I initially came across an article by VMware’s Scott Drummond in my RSS feeds. For those that don’t follow Scott, he has his own blog called the Pivot Point which I have found to be a invaluable source of VMware performance related content. The next clue was an article entitled ESX 4.1 feature leak article, I’m sure you can probably guess what the very first feature listed was? It was indeed Storage I/O Control.
Most people will be aware of VMware DRS and it’s usage in measuring and reacting to CPU and Memory contention. In essence SIOC is the same feature but for I/O, utilising I/O latency as the measure and device queue management as the contention control. In the same way as the current DRS feature for memory and CPU, I/O resource allocation will be controlled through the use of share values assigned to the VM.
I hadn’t realised this until now but you can already control share values for VM disk I/O within the setting of a virtual machine (shown above). The main problem with this is that it is server centric as you can see from the statement below from the VI3 documentation.
Shares is a value that represents the relative metric for controlling disk bandwidth to all virtual machines. The values Low, Normal, High, and Custom are compared to the sum of all shares of all virtual machines on the server and the service console.
Two main problems exist with this current server centric approach.
A) In a cluster, 5 hosts could be accessing VM’s on a single VMFS volume, there may be no contention at host level but lots of contention at VMFS level.
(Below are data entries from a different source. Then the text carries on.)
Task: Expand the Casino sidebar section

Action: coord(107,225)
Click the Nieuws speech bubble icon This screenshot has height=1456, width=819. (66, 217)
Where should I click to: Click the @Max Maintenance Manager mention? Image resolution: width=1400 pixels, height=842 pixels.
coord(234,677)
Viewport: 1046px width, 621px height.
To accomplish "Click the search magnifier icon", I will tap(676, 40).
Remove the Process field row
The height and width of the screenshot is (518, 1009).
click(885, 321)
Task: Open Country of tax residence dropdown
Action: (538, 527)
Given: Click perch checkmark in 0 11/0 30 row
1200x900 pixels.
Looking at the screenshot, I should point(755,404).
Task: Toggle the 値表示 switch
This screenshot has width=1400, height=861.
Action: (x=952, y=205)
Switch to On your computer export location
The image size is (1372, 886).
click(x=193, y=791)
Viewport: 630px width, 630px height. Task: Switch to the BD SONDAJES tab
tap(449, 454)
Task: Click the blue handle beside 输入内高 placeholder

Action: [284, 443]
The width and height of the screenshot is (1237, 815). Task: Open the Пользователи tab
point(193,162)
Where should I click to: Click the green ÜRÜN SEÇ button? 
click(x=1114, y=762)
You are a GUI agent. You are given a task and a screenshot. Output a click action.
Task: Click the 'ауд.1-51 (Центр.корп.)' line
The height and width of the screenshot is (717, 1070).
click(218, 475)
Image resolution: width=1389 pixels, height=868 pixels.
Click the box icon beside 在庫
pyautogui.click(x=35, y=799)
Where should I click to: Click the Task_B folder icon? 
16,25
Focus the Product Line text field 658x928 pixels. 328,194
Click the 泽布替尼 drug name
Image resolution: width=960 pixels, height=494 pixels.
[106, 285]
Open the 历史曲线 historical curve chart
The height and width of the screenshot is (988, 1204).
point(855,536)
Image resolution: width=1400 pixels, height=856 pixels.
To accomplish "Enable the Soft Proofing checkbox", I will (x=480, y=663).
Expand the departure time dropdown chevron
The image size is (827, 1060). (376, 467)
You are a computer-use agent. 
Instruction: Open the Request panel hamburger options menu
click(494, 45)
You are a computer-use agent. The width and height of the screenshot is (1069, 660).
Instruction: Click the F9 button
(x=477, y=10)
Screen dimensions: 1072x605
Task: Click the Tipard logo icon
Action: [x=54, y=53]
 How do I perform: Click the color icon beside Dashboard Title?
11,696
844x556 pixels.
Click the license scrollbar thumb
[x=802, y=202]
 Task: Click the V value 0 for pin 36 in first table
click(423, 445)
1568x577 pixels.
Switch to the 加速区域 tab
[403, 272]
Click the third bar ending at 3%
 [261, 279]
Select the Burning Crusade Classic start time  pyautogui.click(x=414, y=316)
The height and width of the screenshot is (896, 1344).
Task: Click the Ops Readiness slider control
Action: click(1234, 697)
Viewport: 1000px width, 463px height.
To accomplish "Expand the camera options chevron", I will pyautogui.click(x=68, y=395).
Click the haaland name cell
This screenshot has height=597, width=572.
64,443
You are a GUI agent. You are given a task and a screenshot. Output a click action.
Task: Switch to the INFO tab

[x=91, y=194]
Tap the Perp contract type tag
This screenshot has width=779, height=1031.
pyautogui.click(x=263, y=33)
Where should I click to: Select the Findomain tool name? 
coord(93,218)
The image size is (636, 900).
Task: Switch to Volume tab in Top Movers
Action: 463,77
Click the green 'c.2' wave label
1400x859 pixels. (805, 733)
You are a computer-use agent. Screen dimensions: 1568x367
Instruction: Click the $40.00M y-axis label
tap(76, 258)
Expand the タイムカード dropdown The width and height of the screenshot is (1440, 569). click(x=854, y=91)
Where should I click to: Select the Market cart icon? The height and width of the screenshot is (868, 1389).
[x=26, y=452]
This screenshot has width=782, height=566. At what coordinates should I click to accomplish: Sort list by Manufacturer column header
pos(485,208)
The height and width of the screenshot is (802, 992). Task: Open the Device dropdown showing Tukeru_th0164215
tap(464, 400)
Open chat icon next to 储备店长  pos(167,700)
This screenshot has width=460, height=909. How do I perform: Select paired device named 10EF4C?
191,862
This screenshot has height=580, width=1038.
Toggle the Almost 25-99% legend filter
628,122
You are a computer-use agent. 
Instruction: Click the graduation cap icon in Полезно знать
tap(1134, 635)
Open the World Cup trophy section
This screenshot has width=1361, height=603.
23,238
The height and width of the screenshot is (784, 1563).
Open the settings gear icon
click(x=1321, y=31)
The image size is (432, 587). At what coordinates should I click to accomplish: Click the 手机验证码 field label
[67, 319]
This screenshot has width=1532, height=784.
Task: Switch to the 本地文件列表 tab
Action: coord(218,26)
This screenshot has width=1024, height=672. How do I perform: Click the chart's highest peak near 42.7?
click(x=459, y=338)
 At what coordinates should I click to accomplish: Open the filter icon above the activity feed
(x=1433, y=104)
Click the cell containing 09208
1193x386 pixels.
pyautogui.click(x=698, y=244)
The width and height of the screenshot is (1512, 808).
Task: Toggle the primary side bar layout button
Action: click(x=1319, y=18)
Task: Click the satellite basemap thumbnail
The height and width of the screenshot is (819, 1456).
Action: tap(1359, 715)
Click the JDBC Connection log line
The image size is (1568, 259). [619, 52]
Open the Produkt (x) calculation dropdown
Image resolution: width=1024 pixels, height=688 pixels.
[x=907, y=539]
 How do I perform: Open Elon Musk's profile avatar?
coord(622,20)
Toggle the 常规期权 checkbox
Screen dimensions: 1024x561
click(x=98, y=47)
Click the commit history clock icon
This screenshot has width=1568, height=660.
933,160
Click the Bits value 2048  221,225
This contention would not be controlled by the VM assigned share values.
B) There isn’t a single pane of glass view of how disk shares have been allocated across a host, it appears to only be manageable on a per VM basis. This makes things a little trickier to manage.
Storage I/O Control (SOIC) deals with the server centric issue by introducing I/O latency monitoring at a VMFS volume level. SOIC reacts when a VMFS volume’s latency crosses a pre-defined level, at this point access to the host queue is throttled based on share value assigned to the VM. This prevents a single VM getting an unfair share of queue resources at volume level as shown in the before and after diagrams Scott posted in his article.
The solution to the single pane of glass issue is pure speculation on my part. I’d personally be hoping that VMware add a disk tab within the resource allocation views you find on clusters and resource groups. This would allow you to easily set I/O shares for tiered resource groups, i.e. Production, Test, Development. It would also allow you to further control I/O within the resource groups at a virtual machine level.
Obviously none of the above is a silver bullet! You still need to have a storage system with a fit for purpose design at the backend to service your workloads. It’s also worth remembering that shares introduce another level of complexity into your environment. If share values are not assigned properly you could of course end up with performance problems caused by the very thing meant to prevent them.
Storage I/O Control (SOIC) looks like a powerful tool for VMware administrators. I know in my own instance, I have a cluster that is a mix of production and testing workloads. I have them ring fenced with resource groups for memory and CPU but always have this nagging doubt about HBA queue contention. This is one of the reasons I wanted to get EMC PowerPath/VE implemented, i.e. use both HBA’s and all available paths to increase the total bandwidth. Implementing SOIC when it arrives will give me a peace of mind that production workloads will always win out when I/O contention occurs. I look forward to the possible debut of SOIC in ESX 4.1 when it’s released.